[Saved data entries]
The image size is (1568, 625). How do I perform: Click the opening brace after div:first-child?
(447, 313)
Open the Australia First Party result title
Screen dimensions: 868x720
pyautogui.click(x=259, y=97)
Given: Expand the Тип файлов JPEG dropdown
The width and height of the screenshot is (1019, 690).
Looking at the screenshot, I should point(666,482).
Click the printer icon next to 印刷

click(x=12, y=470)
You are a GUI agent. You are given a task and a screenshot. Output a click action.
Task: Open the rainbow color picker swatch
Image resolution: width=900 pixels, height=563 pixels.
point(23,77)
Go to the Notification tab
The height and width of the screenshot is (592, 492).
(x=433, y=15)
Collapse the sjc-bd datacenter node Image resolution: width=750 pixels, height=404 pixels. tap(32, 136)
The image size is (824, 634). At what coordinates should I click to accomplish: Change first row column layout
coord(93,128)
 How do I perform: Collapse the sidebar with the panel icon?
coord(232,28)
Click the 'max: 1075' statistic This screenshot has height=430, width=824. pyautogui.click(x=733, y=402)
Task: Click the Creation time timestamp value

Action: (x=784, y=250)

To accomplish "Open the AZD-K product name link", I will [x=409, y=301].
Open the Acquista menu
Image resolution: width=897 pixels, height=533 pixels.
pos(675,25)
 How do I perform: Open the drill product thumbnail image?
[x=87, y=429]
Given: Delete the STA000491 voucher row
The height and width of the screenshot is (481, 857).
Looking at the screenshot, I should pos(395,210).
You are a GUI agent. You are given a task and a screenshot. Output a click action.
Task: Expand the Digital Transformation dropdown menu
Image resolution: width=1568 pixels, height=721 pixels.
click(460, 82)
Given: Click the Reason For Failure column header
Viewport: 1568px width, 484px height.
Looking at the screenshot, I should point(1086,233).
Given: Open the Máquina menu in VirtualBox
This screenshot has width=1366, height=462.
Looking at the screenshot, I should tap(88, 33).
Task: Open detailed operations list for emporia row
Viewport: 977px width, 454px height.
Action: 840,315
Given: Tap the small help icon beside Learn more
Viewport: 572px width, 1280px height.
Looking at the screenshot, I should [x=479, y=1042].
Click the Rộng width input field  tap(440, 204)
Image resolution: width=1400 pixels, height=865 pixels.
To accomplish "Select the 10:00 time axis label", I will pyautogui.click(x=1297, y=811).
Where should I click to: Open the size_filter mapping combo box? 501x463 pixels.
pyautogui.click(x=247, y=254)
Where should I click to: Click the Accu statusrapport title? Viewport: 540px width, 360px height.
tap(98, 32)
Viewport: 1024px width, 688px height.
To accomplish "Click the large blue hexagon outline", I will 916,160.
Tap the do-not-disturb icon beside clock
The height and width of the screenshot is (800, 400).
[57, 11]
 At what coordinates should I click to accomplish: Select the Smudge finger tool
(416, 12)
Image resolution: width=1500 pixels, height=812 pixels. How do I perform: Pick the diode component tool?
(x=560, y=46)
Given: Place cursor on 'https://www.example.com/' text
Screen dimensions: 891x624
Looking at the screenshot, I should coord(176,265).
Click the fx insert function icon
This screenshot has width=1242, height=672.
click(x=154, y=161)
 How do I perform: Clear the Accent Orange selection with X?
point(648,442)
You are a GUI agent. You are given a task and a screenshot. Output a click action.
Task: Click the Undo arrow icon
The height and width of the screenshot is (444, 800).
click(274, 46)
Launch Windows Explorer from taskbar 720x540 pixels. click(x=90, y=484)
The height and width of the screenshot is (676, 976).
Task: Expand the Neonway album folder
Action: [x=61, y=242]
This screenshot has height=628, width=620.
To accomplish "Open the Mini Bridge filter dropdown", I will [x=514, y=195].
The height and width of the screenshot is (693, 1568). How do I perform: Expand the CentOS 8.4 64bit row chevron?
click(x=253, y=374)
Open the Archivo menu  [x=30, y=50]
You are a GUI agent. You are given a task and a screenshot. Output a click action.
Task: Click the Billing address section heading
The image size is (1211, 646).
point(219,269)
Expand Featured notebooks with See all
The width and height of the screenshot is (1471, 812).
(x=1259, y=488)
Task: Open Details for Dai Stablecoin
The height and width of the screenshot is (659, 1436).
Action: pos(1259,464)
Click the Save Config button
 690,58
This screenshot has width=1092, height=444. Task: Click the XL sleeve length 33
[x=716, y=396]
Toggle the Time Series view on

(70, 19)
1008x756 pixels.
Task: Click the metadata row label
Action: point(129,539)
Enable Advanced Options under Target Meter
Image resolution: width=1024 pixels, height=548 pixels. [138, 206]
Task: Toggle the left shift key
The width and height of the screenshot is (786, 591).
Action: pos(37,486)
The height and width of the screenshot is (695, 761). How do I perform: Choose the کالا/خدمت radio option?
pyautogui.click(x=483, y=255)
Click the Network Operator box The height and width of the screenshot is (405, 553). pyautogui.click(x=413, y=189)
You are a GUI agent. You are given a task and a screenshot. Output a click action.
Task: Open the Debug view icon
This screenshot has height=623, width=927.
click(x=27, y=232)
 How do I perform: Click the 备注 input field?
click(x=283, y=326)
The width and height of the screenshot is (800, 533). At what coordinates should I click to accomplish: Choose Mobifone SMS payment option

YOUR GOAL -
Retype exactly the line with "Task: Open the Debug view icon" and each line after it until the records end, and include no other line.

EXERCISE OUTPUT -
Task: Open the Debug view icon
This screenshot has height=623, width=927.
click(x=27, y=232)
 How do I perform: Click the 备注 input field?
click(x=283, y=326)
The width and height of the screenshot is (800, 533). At what coordinates should I click to accomplish: Choose Mobifone SMS payment option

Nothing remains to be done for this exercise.